Things That Are Unknowable or Unverifiable
GIGO is a famous saying coined by early computer scientists: garbage in, garbage out. At the time, people would blindly put their trust into anything a computer output indicated because the output had the illusion of precision and certainty. If a statistic is composed of a series of poorly defined measures, guesses, misunderstandings, oversimplifications, mismeasurements, or flawed estimates, the resulting conclusion will be flawed.
Much of what we read should raise our suspicions. Ask yourself: Is it possible that someone can know this? A newspaper reports the proportion of suicides committed by gay and lesbian teenagers. Any such statistic has to be meaningless, given the difficulties in knowing which deaths are suicides and which corpses belong to gay versus straight individuals. Similarly, the number of deaths from starvation in a remote area, or the number of people killed in a genocide during a civil war, should be suspect. This was borne out by the wildly divergent casualty estimates provided by observers during the Iraq-Afghanistan-U.S. conflict.

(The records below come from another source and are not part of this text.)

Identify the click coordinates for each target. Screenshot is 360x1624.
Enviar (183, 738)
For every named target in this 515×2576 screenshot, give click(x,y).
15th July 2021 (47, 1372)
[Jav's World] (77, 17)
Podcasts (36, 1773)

A magazine publisher boasts that the magazine has 2 million readers. How do they know? They don’t. They assume some proportion of every magazine sold is shared with others—what they call the “pass along” rate. They assume that every magazine bought by a library is read by a certain number of people. The same applies to books and e-books. Of course, this varies widely by title. Lots of people bought Stephen Hawking’s A Brief History of Time. Indeed, it’s said to be the most purchased and least finished book of the last thirty years. Few probably passed it along, because it looks impressive to have it sitting there in the living room. How many readers does a magazine or book have? How many listeners does a podcast have? We don’t know. We know how many were sold or downloaded, that is all (although recent developments with e-books will probably be changing that long-standing status quo).

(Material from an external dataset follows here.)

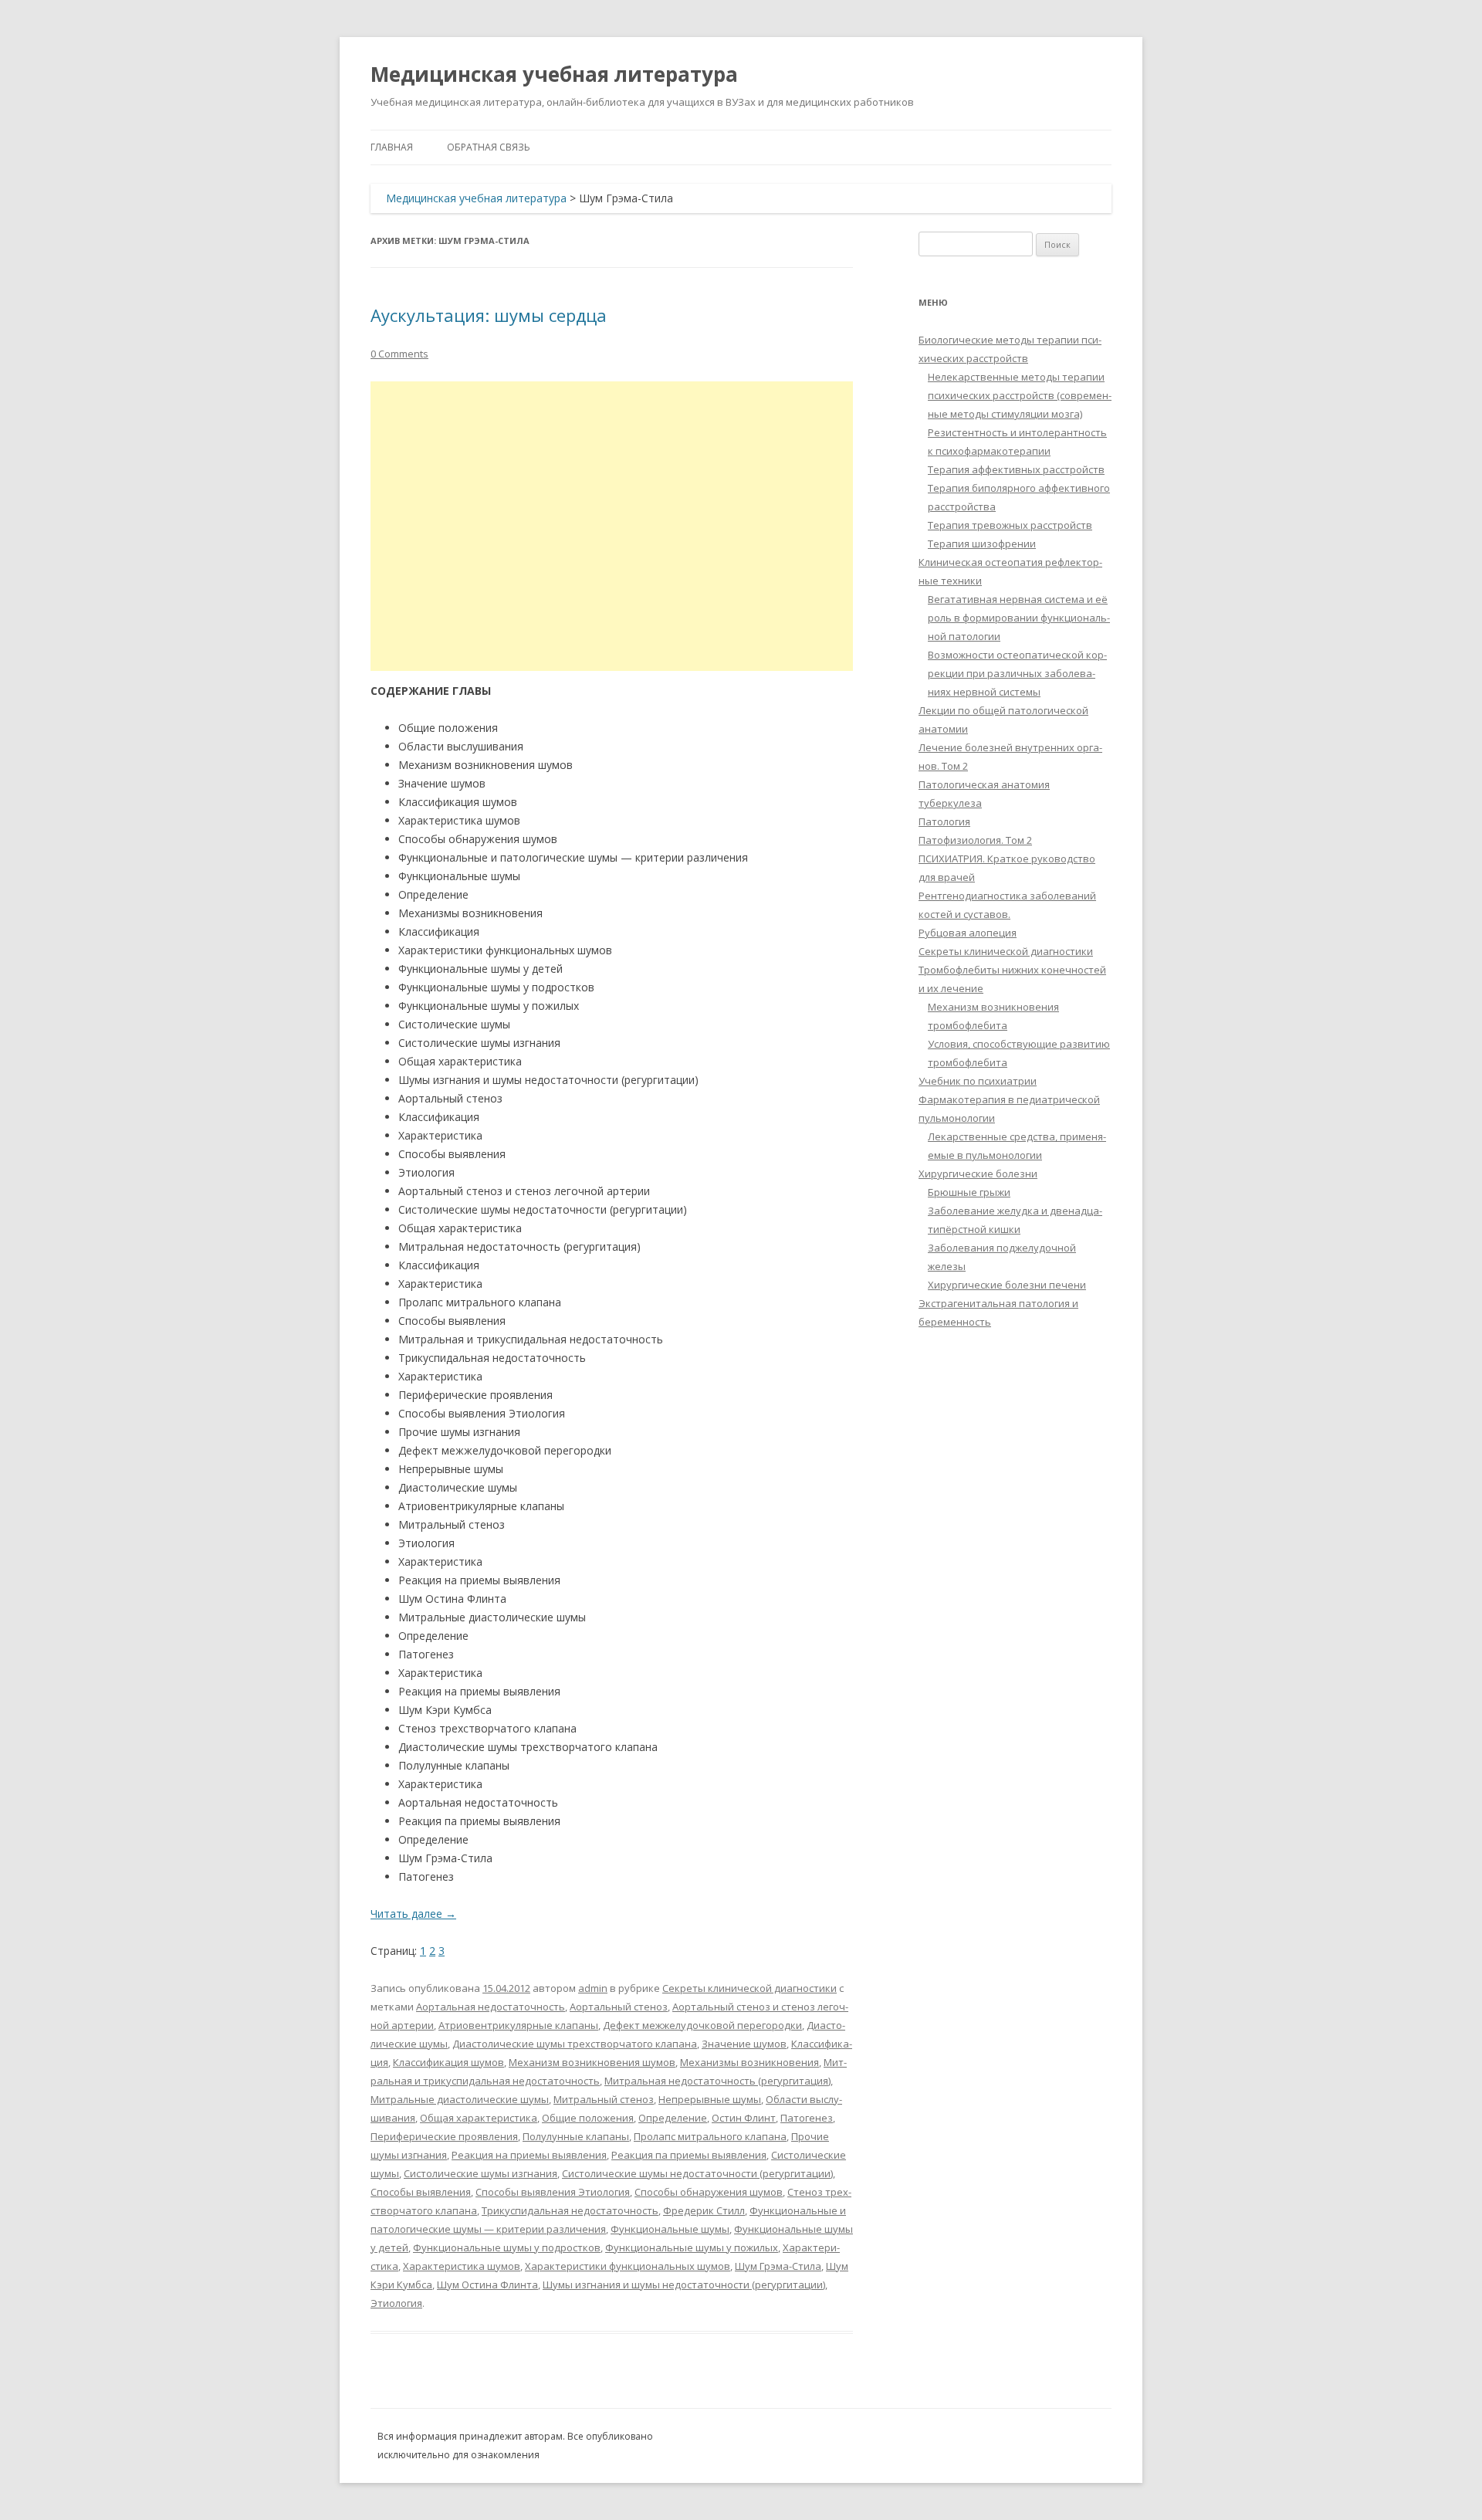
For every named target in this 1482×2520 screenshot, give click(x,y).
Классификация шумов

The next time that you read that the average New Zealander flosses 4.36 times a week (a figure I just made up, but it may be as accurate as any estimate), ask yourself: How could anyone know such a thing? What data are they relying on? If there were hidden cameras in bathrooms, that would be one thing, but more likely, it’s people reporting to a survey taker, and only reporting what they remember—or want to believe is true, because we are always up against that.
PROBABILITIES
Did you believe me when I said few people probably passed along A Brief History of Time? I was using the term loosely, as many of us do, but the topic of mathematical probability confronts the very limits of what we can and cannot know about the world, stretching from the behavior of subatomic particles like quarks and bosons to the likelihood that the world will end in our lifetimes, from people playing a state lottery to trying to predict the weather (two endeavors that may have similar rates of success).